Speaker
Description
Author: Dibya S. Chattopadhyay
Co-author: Vedran Brdar
Abstract: The KM3NeT collaboration recently reported the observation of KM3-230213A, a neutrino event with an energy of 220 PeV. The absence of any
PeV events in IceCube, despite its larger effective area and longer data-taking period, suggests an anomaly, with a tension quantified between approximately ~2 and 3.5, depending on the assumed source model. This implies a possible new physics origin for the event KM3-230213A.
Meanwhile, the anomalous upgoing events detected by the ANITA experiment, with energies near 1 EeV and arrival angles implying traversal through thousands of kilometers of Earth, similarly hint at a possible origin involving new physics in the neutrino sector.
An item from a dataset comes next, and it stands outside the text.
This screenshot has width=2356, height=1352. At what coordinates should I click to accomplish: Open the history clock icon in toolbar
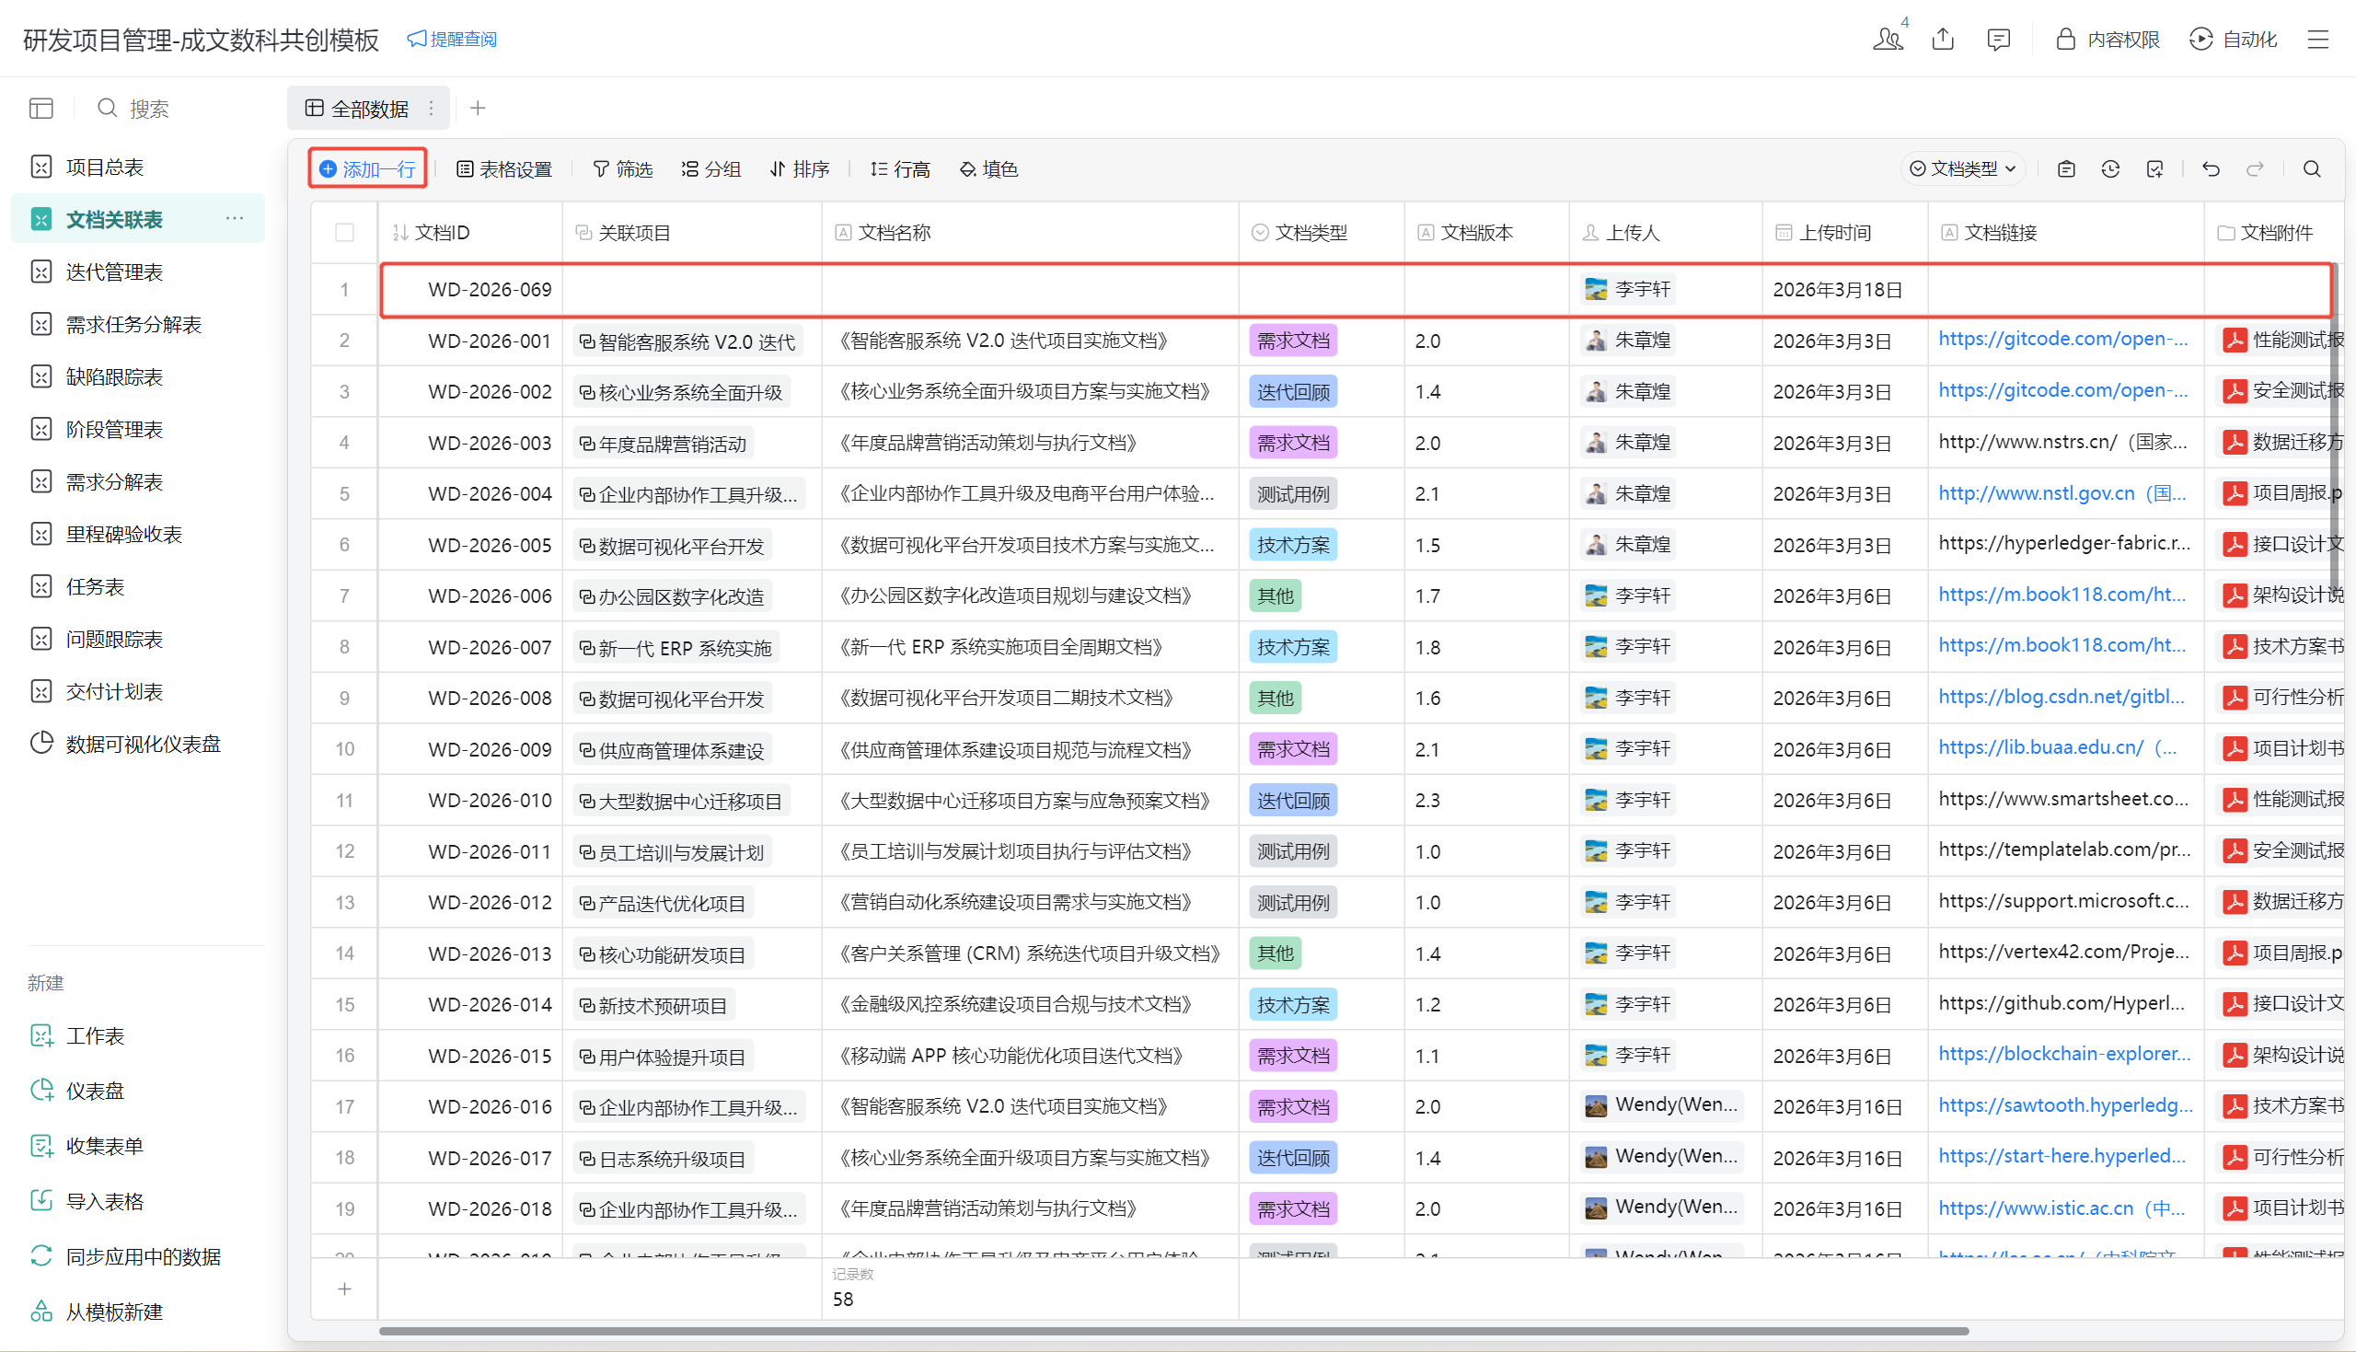coord(2110,169)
We investigate two mechanisms that could simultaneously account for both anomalies: one in which a new matter potential induces a resonance in sterile-to-active neutrino transitions, and another involving off-diagonal neutrino non-standard interactions. Using the arc lengths traversed by the ANITA events, we identify the relevant parameter space and explore how matter-enhanced oscillations between the sterile and active sectors may help explain both the ANITA and KM3NeT observations. Overall, we examine the possibility that recent ultra-high-energy neutrino observations have already observed physics beyond the Standard Model.